Sent from my iPhone using Tapatalk


----------



## Curtdawg88 (Aug 8, 2011)

Some pieces are cut to be layered under and others are more athletic cut. Their website indicates which piece is cut which way. Performance is more of the athletic cut. 


Sent from my iPhone using Tapatalk


----------



## mjac (Dec 23, 2013)

01foreman400 said:


> What are you looking at buying?
> 
> 
> Sent from my iPhone using Tapatalk


Bibs


----------



## chesnut oak (Dec 5, 2009)

Listen to the guys above... Sitka does run small !


----------



## mjac (Dec 23, 2013)

Thanks for the replies.
I have several good jackets and parkas already in the closet and thought I would treat myself to a good bib. I am in southest TN and expected low temps would be in the high teens to low twenty's. My current insulated camo Liberty bibs (I know, I know) are XL reg. They are large enough for sweat pants under them. I am 6"2" and too heavy at 265 lbs
I have my eye on the following: 
Cabelas Berber extreme in size XL. Size for me should be ok according to seller. We are similar size
Under Armor Insulator in size XXL. Seller says they run small.
Sitka, have not confirmed model at this writing.

Thanks again for your comments.


----------



## casey11sxu (Jul 2, 2014)

If u go with the fanatic, which I think is perfect for those temps, go XXL. Just my opinion


----------



## Toadmeister (Feb 23, 2014)

Cabelas run a little large and have a baggier cut. Good bang for the buck however.

Sent from my SM-G900V using Tapatalk


----------



## ego260 (Dec 26, 2011)

XXL. My dads similiar in size and wears and xxl.


----------



## Regohio (Jan 13, 2006)

In my opinion they run about a size small!


----------



## CRE10 (Oct 12, 2014)

mjac said:


> Thanks for the replies.
> I have several good jackets and parkas already in the closet and thought I would treat myself to a good bib.
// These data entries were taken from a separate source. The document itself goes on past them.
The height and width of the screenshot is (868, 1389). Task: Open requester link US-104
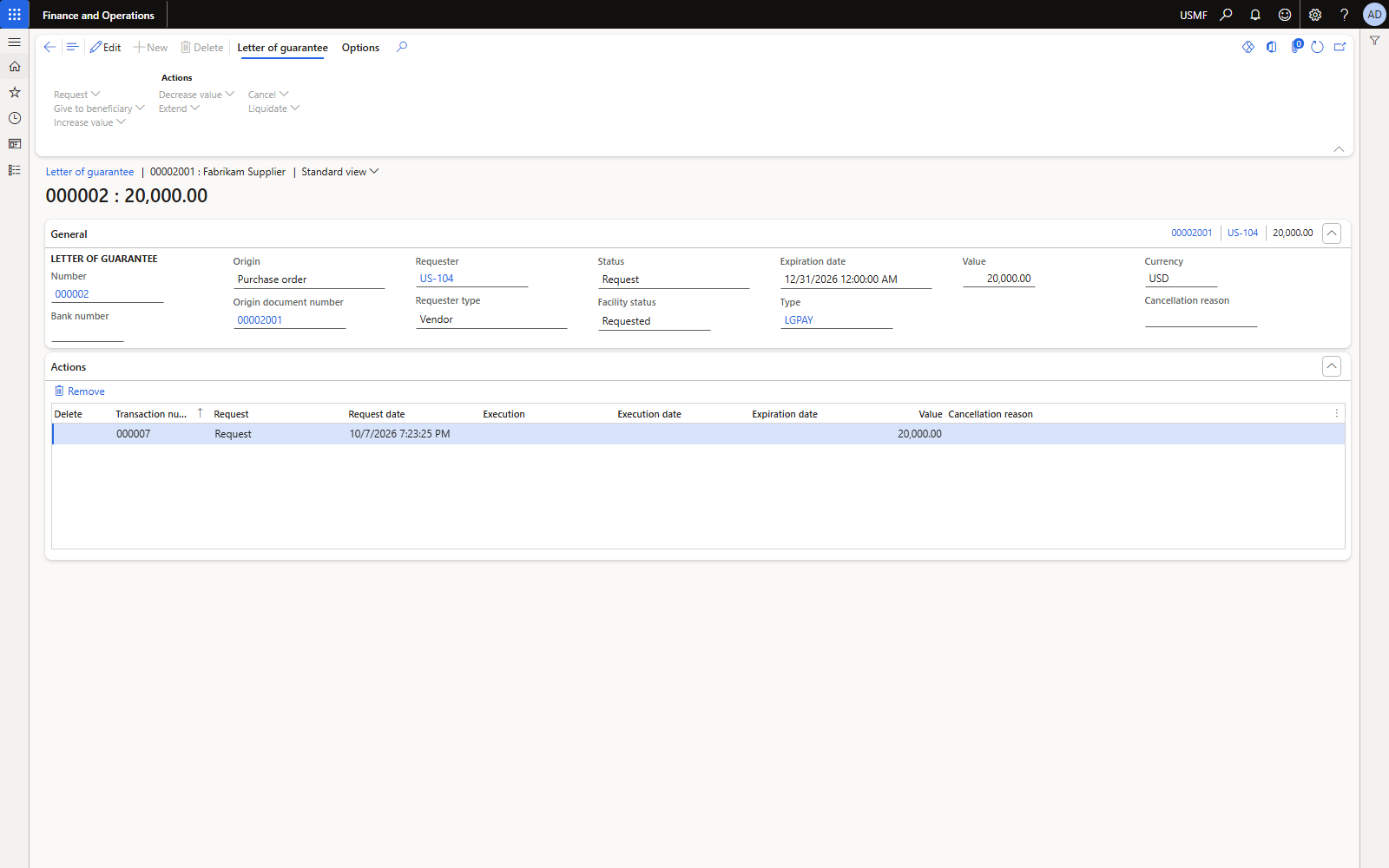(437, 279)
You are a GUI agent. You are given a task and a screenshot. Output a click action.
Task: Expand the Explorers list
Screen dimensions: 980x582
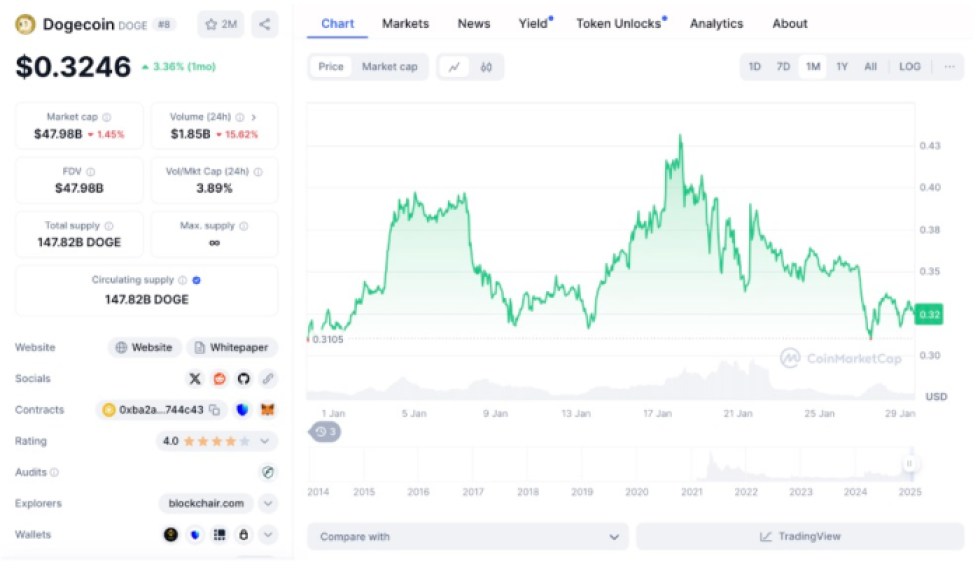tap(267, 503)
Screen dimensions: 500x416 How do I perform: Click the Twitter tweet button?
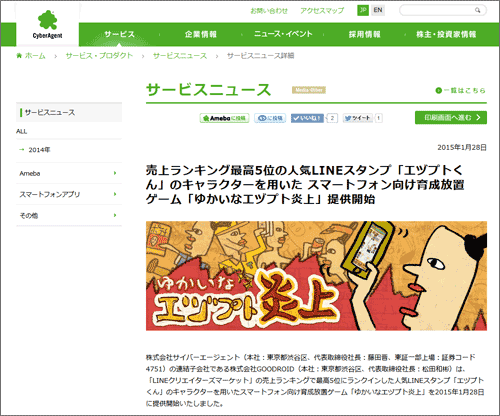(x=358, y=118)
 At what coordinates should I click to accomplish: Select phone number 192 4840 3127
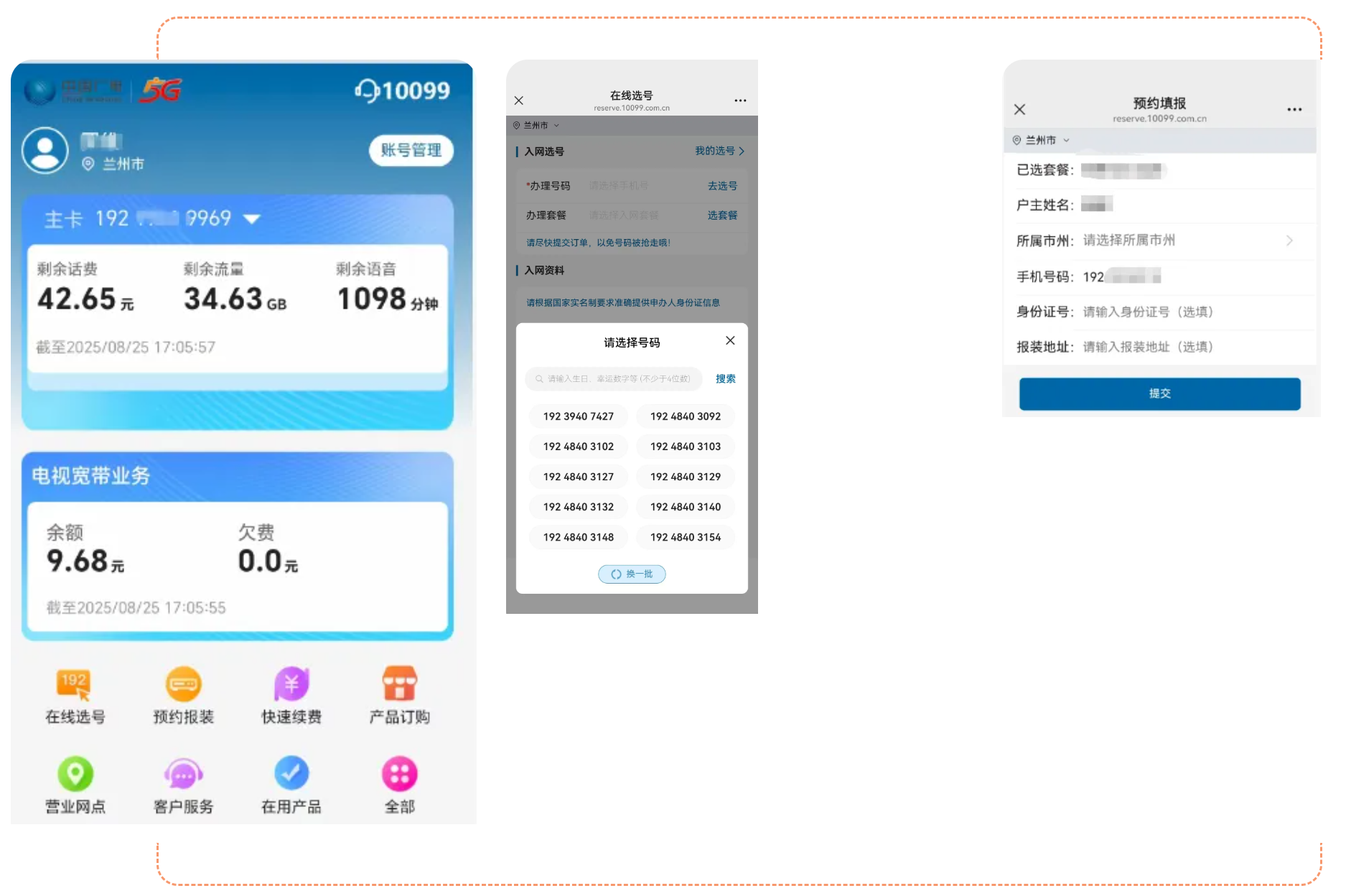tap(578, 477)
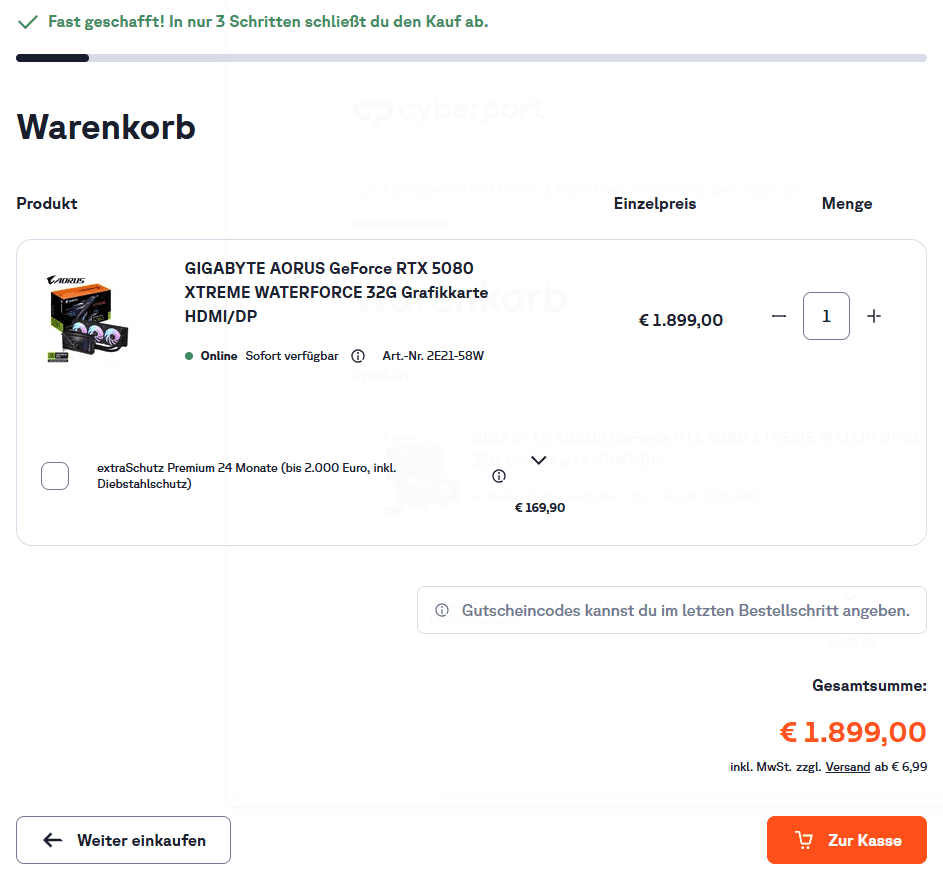Go back via the Weiter einkaufen button
The height and width of the screenshot is (877, 943).
pos(123,840)
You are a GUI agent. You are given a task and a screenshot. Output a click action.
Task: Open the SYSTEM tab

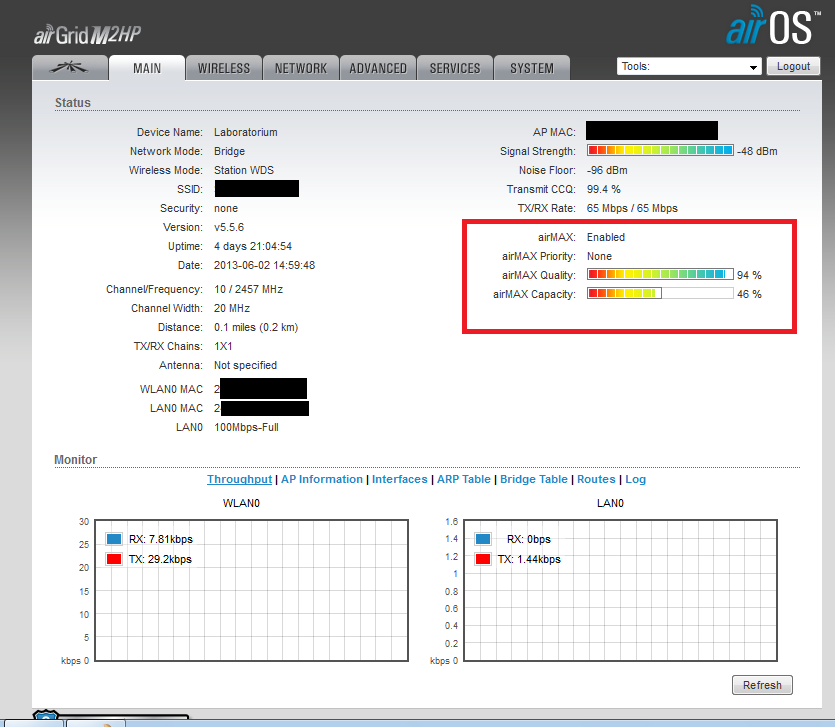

I am in southest TN and expected low temps would be in the high teens to low twenty's. My current insulated camo Liberty bibs (I know, I know) are XL reg. They are large enough for sweat pants under them. I am 6"2" and too heavy at 265 lbs
> I have my eye on the following:
> Cabelas Berber extreme in size XL. Size for me should be ok according to seller. We are similar size
> ...


Go XXL. I'm 6'3 240 and the Fanatics fit tight in the legs as they're meant to be tucked into rubber boots so I had to size up to XXL to get some room.


----------



## Grandpassage (Oct 13, 2017)

As many have said, I always buy one size up.


----------



## MidGAHunter (Apr 5, 2007)

jeffrichards said:


> Everything runs pretty much true to size. It is built to layer.. follow the chart and you will be good.
> 
> 
> Sent from my iPhone using Tapatalk


Agree with this. I followed the chart and the fit is perfect.


----------



## Captjock (Oct 16, 2009)

Sitka clothing fits snug, which I like, because baggy clothing doesn’t work well for bowhunting. I normally wear XL, 6’2” 220, and I buy XL in Sitka. However, I will agree that some of their jackets are a little too short. As I understand it, they will be going to tall sizes in the future. For bibs I would probably go a size bigger because you most likely will be layering underneath.


----------



## Cool Manchu (Dec 2, 2017)

Agree with XXL. In my experience, Sitka fit skews athletic/fitted (not that there’s anything wrong with that).


----------



## Reedo (Jan 31, 2011)

It’s definitely a more athletic fit. I have the Stratus in Large and it’s a perfect fit, besides the jacket being a tad short. And the Fanatic jacket in Large I have fits snug and is short also. The fanatic bibs I have in Large fit great everywhere except in the thigh area. If I am wearing my Stratus pants and try and put the fanatic bibs over them it feels like I’m going to tear the zippers off.


----------



## CRE10 (Oct 12, 2014)

I have xl in stratus jacket, large in stratus pants, xxl in fanatic bibs, xxl in fanatic jacket, xl tall in incinerator bibs, and 2x in incinerator jacket.


----------



## jdw2920 (Oct 23, 2016)

The pants fit more like dress pant sizing than blue Jean if that makes sense. Jackets I buy a size larger than I normally wear


----------



## boonerbrad (Nov 30, 2006)

I have found them to run true to size. And the "athletic fit" is a perfect description to me. For years i have bought XL jackest to fit me thur the shoulders only to have enough room thru the mid section for another person to join me. I hate the build cloths for fat people crap. The main reason i love Sitka. Xl jackets fit perfect and the large bottoms fit perfect. I wear a 34" waist and the large fit great while layering under them. I also wear an XL fanatic vest over the top of my XL stratus jacket and it is a perfect system. Not seen a reason to size up like some are claiming. But everyone is built different.


----------



## enkriss (Apr 10, 2009)

They fit true to size for the most part. Some peices are off a bit, shacket and downpour pants come to mind.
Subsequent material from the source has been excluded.